Hey, we’re going to get some immigration reform! Woot, woot!
Outside of the economy, President Barack Obama has made comprehensive immigration reform his No. 1 domestic priority, and he’s made it clear he expects to win on this issue. Americans long ago accepted the need to change our immigration fiasco, and Obama knows that on this one, he has “We The People” on his side.
It’s time for millions of undocumented immigrants to stop living in fear, and it’s time for Republicans to stop living in denial. Mitt Romney didn’t get it; exactly one year ago this week in a Republican candidates debate, he called for illegal immigrants to “self deport” and then hired, as his top advisor, the man who wrote the “show me your papers” law in Arizona – two boneheaded decisions which surely contributed to his dubious achievement of receiving the lowest percentage of Hispanic votes for a Republican presidential candidate in the modern era: just 29 percent.

══════════

**Written request 1**
Duplicate the passage of the immigration reform text from "Outside of the" up to and including "on his side.".

══════════

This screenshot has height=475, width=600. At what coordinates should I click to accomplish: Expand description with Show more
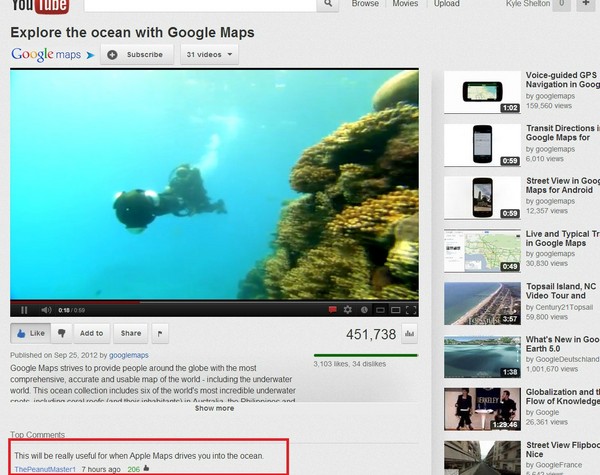[x=214, y=408]
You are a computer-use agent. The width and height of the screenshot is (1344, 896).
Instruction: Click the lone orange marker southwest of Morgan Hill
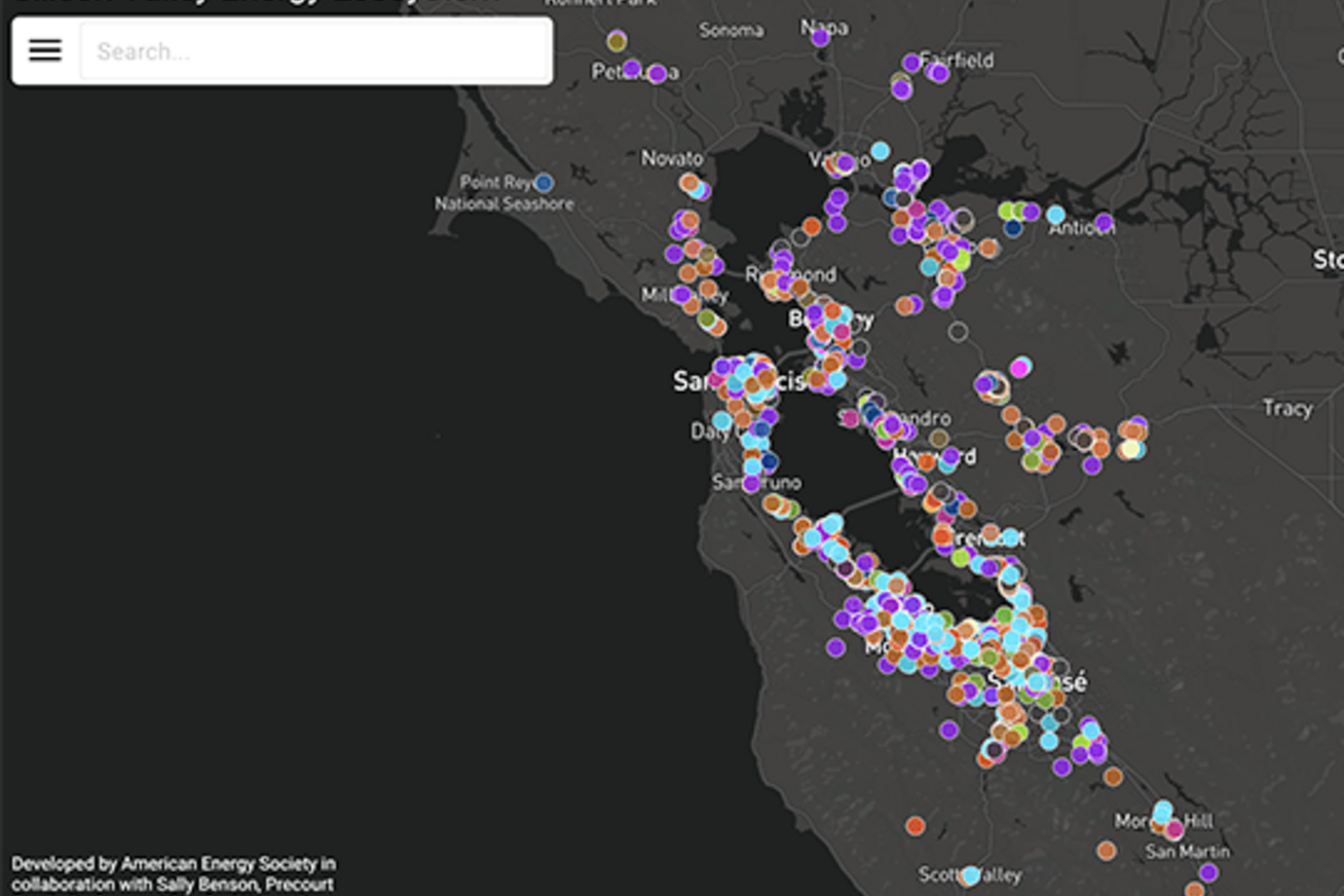tap(916, 826)
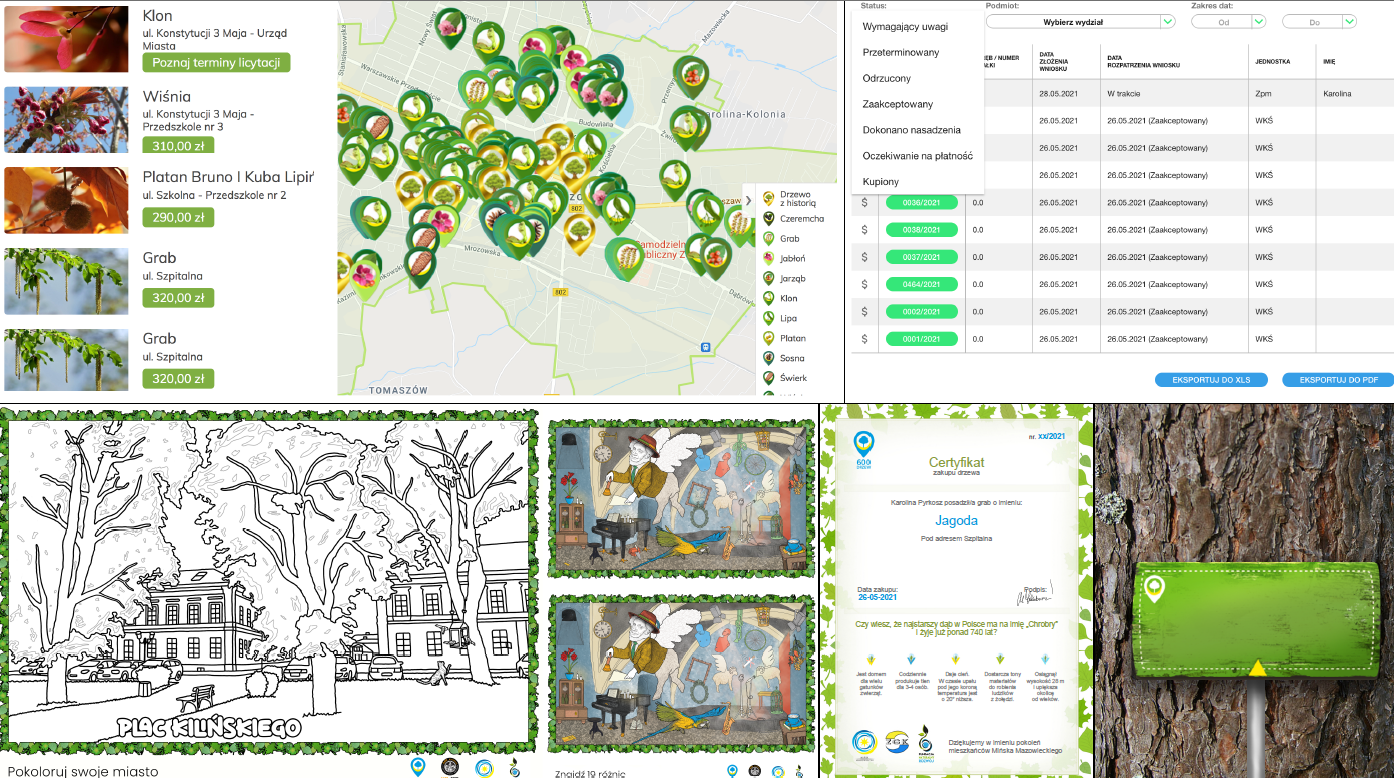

══════════

**Written request 2**
Give every line of the listing as a numbered list, skipping blank lines and leaving out the pictures.

**Task result 1**
Outside of the economy, President Barack Obama has made comprehensive immigration reform his No. 1 domestic priority, and he’s made it clear he expects to win on this issue. Americans long ago accepted the need to change our immigration fiasco, and Obama knows that on this one, he has “We The People” on his side.

**Task result 2**
1. This screenshot has height=475, width=600. At what coordinates should I click to accomplish: Expand description with Show more
2. [x=214, y=408]
3. You are a computer-use agent. The width and height of the screenshot is (1344, 896).
4. Instruction: Click the lone orange marker southwest of Morgan Hill
5. tap(916, 826)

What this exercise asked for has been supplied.